La réparation ou les conséquences civiles du suicide – Chapitre II :

En droit de la sécurité sociale comme dans tous les aspects du droit, la vision du suicide s’est améliorée. Si moralement le suicide est toujours considéré de la même manière qu’auparavant, ce n’est pas le cas juridiquement. Le problème que pose le suicide en droit civil n’est pas celui de la répression mais celui de la réparation du préjudice causé par le suicide ou la tentative de suicide. Après une certaine évolution, le droit civil a cessé de considérer le suicide comme une faute (section 1), et a même fini par le reconnaître comme accident du travail (section 2).

Section 1. Le rejet du suicide comme faute

Pour étudier de quelle manière le droit a finalement rejeté le caractère fautif du suicide, il nous faut tout d’abord envisager la notion de faute (§1) pour ensuite nous rendre compte que la notion n’était pas adaptée (§2).

§1 La notion de faute
La notion de faute en droit de la sécurité sociale recouvre deux aspects, celui de la nature de la faute (A), et ensuite celui des conséquences de la commission d’une faute (B).

A. La nature de la faute
Le salarié peut commettre plusieurs types de faute parmi lesquelles la faute intentionnelle et la faute inexcusable.

1. La faute intentionnelle

En absence de définition précise donnée par les textes, la faute intentionnelle a été définie par la jurisprudence. Elle s’entend d’une faute « consciente, volontaire, l’auteur de cette faute ayant délibérément envisagé le préjudice qu’il pourrait causer en ayant cependant passé outre…, l’auteur de cette faute doit avoir eu conscience et volonté au moment des faits générateurs du préjudice… »154. C’est la faute résultant d’un acte volontaire, contraire à la conduite de l’homme et accompli avec l’intention de causer un préjudice.
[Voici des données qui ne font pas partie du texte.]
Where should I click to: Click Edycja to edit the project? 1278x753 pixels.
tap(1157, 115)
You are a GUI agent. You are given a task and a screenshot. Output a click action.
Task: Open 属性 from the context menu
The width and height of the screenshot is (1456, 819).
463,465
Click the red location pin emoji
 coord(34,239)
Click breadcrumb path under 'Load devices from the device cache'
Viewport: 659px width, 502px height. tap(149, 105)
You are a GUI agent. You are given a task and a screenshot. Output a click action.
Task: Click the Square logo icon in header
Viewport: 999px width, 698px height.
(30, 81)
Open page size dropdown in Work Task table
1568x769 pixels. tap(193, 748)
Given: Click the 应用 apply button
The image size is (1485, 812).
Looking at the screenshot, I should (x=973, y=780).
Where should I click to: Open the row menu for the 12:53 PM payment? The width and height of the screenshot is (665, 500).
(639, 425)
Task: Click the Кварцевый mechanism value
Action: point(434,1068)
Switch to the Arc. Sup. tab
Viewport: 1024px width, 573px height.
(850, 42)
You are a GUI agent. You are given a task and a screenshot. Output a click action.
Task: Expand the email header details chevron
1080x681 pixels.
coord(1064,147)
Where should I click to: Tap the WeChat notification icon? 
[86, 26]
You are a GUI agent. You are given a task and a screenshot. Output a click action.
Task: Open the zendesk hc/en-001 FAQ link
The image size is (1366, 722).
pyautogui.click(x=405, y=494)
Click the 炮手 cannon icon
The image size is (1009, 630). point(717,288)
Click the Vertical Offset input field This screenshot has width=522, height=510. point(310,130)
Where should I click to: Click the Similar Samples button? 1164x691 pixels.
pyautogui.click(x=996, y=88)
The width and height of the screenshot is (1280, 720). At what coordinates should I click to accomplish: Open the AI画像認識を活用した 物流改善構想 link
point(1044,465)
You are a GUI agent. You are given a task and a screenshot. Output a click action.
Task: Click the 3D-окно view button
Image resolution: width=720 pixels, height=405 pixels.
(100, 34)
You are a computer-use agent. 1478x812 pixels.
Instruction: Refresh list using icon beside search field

De nombreux arrêts ont pu décider que le suicide correspondait à cette définition de la faute intentionnelle. La tentative de suicide d’une salariée sur son lieu de travail est une faute intentionnelle dans la mesure où la salariée a déclaré « qu’elle s’était assise sur le bord d’une fenêtre et qu’au bout de quelques instants elle avait sauté volontairement à terre »155. La même faute intentionnelle a été reconnue à l’encontre d’un marin qui au moment de reprendre son travail « s’était soustrait à l’autorité de son employeur »156 pour se donner volontairement la mort.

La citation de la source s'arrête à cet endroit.